Friday, 22 December 2017

I love absurd countries, which is why I wrote Bad Lands and Dark Lands. Countries like North Korea, which threaten the outside world with nuclear Armageddon, but in fact couldn’t make something as simple as a bicycle. Any country – and again North Korea is a perfect example – which proclaim that they are utterly undemocratic by inserting ‘democratic’ into their official title. So North Korea is officially the Democratic People’s Republic of Korea, scan country names for democracy and you can bet they aren’t. Congo DR, hah, what a laugh.

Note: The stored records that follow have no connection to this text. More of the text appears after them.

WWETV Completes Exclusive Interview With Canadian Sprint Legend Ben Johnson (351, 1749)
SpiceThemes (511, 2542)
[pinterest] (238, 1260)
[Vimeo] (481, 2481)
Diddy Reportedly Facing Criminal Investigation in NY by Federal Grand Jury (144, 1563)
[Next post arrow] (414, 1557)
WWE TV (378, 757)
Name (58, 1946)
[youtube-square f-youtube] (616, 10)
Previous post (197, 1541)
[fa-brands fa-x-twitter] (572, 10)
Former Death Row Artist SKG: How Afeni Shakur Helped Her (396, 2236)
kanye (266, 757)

Or countries that roll out the bling far beyond their Gross Domestic Product, which is why I loved Turkmenistan (per capita GDP a smidge over US$6000) when I visited earlier this year. No way does the country’s wealth correlate with the white marble, gold statues and general extravagance of the capital Ashgabat.

Which is also why I love Saudi Arabia, for its sheer hypocritical absurdity. Mohammad bin Salman bin Abdulaziz Al Saud, also known as MBS to his friends, ‘is the Crown Prince of Saudi Arabia, also serving as First Deputy Prime Minister, President of the Council for Economic and Development …’ that’s from Wikipedia … takes the controls, announces he’s going to run a clean, new, frugal Republic of Saudi Arabia. All that oil-money extravagance is history, women will (soon) be able to drive cars, everybody will (soon) be able to go to cinemas and all those corrupt money grabbers will be handing their ill-gotten wealth back to the Saudi exchequer. Meanwhile they’ll be imprisoned in the luxury Riyadh Ritz-Carlton.

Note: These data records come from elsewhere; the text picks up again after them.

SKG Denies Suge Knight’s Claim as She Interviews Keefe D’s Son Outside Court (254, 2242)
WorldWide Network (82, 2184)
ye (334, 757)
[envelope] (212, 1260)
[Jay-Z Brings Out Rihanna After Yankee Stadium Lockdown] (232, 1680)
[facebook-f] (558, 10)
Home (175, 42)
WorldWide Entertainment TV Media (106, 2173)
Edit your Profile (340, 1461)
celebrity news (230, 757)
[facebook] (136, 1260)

◄ Riyadh, Saudi Arabia architecture


Then in short order it’s revealed that MBS was the mystery buyer of the world’s most expensive house, a US$320 million fake French chateau, complete with a wine cellar, very useful when you’re a non-drinking Muslim. There also the US$450 million purchase of the Leonardo da Vinci painting Salvator Mundi, plus a US$500 million super yacht, as if MBS didn’t already have enough art, houses, super yachts, aircraft, wine cellars and other signs of financial austerity.

▲ Doha, Qatar skyline

Financial austerity doesn’t extend to stirring up a feud with neighbouring (and also very wealthy) Qatar, possibly because he was put up to it by Donald Trump who didn’t realise the US had its biggest Gulf military base there. Add in a few war crimes in Yemen, mostly with the aim of confronting arch-enemy Iran, and it’s easy to see why Saudi Arabia is one of my favourite absurd countries.

Plus there’s the gold escalator. There’s something very comforting about absurdly pointless technology that doesn’t work. Barack Obama fell prey to it in 2011 in Dublin, Ireland. Why use some local Mercedes or Roller when you can have your own super-armoured Cadillac – aka ‘The Beast’ – flown over from the USA just to drive you from the airport into the city? Except, oops, The Beast ended up high and dry, marooned on top of a Dublin speed hump.

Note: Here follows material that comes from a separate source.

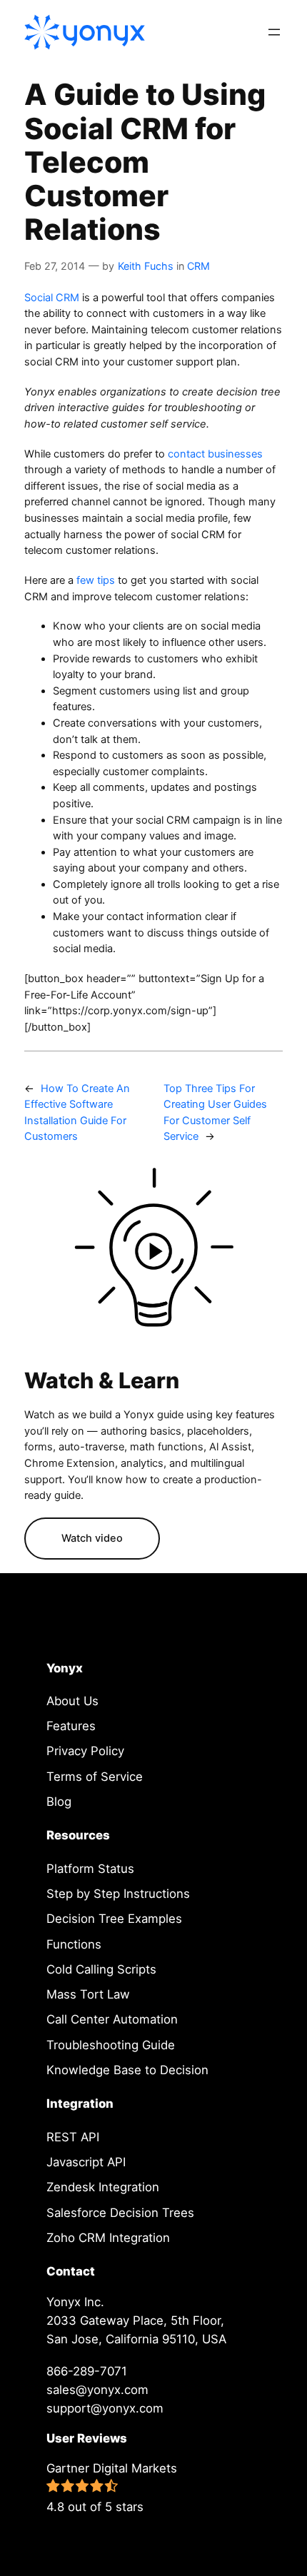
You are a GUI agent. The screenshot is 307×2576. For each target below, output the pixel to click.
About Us (72, 1701)
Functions (73, 1944)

In a similar vein MBS’s dad, Saudi King Salman bin Abdulaziz, dropped in on Russian heavy Putin in October 2017. Now most of us are annoyed when the jet bridge isn’t working and we have to debark by the stairs and clamber down to tarmac level. Not for leaders of state, tripping down the stairs means they can stroll by the saluting military lineup and hop straight into the limousine, presumably The Beast if it’s the POTUS doing the stair descending. But actually walking down stairs? That’s a bit primitive isn’t it? So King Salman had his own golden airline escalator flown out to Moscow so he could step out of the plane and be wafted down to ground level. Except half way down the technology failed, the golden travelator ground to a halt and after a long moment of indecision further progress had to be made by human power. No doubt as he descended he was musing about how many children were dying of malnutrition in Yemen?